Author response- Thanks for the concern. Actually, the top most homolog peptide shown in S. no. 1, Table 2 was selected to dock with the HLA and TLR4 receptors. This has now been explained now in figure 2 legend of the revised manuscript. Docking was performed via ClusPro server (https://cluspro.org). It is a widely used tool for protein-protein and protein-peptide docking. ClusPro employs six different energy functions depending on the type of proteins. Docking with each energy parameter set results in ten models defined by centers of highly populated clusters of low energy docked structures. Among the ten models, we selected the most stable one, i.e. least energy model. The top viral-human homolog peptides were found to dock within the epitope binding regions of TLR4 and HLA alleles feasibly and were found to develop multiple molecular interaction, including H-bonding with the receptors. Actually, the interaction of the peptide epitope was though energetically favorable and feasible in both the receptors, however the residues contact and interactions pattern were found different as the molecular environment of the antigen binding sites of the two receptors (TLR4 & HLA allele) is distinct. The interpretation has been revised in the manuscript.  
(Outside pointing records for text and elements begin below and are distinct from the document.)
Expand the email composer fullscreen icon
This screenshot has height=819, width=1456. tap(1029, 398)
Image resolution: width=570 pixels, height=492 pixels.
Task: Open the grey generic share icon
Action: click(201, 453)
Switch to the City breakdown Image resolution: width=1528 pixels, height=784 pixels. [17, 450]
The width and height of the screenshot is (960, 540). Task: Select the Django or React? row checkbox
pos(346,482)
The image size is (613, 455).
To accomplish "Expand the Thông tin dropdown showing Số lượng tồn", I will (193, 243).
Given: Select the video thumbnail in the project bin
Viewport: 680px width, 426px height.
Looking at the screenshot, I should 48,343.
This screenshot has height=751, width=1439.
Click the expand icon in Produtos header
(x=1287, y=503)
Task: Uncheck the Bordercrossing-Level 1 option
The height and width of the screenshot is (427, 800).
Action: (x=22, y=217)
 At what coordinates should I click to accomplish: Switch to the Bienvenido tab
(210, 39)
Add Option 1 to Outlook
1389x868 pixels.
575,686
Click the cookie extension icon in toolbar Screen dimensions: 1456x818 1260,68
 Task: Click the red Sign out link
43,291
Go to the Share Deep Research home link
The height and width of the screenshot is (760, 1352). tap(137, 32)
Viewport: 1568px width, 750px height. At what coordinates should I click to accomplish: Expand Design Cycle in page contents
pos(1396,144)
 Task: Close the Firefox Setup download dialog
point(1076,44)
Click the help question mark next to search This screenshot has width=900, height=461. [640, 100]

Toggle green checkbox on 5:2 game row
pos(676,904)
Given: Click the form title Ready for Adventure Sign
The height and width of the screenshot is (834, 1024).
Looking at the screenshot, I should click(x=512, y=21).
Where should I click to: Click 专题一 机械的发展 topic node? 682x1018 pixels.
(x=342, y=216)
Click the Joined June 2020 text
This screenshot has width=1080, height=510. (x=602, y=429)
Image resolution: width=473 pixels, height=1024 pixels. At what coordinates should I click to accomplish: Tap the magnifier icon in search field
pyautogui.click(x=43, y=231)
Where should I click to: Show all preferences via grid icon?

- The same is valid for Figure 3. It is not clear which peptides are presented.

Author response: Thanks. It has been revised and clarified in the figure 3 legend.

- References given in Table 5 are not in the reference list. The peptide/epitope sequences presented in this table are not related/discussed in the cited references.

Author response: We thanks the reviewer. We checked all the data analyses. In some cases the analyses were re-performed. We are extremely sorry about some incorrect information previously given in Table 5. This all has been discarded and the results obtained during re-analyses are discussed in the main manuscript.

- Table 3 and Table 4 can be combined into one table.

Author response: The manuscript revised and the Table 3 & Table 4 are combined as per suggestion and renamed as Table 2.

- What is the difference between the peptides #1 and #2 in Tables 3 and 4?

Author response: Actually these were the identical peptides acquired from two different proteins. This has been revised and showed once in the table.  

- How would the authors explain the different Docking Score values obtained for the same peptide (the viral and human peptide sequences are exactly the same) – Table 3, peptides 1(2), 4, 5, and 9?

Author response: The docking scores are exactly the same for the same receptors. The difference in the docking score in the last manuscript version was because of using different HLA molecules. To avoid misunderstanding, the same receptor has now used in the re-analyses and the entire manuscript has been revised in this regard.

- The reference list is not prepared according to the style of the journal.

Author response: Thanks. This has been revised and the reference list is prepared as according to the style of the journal.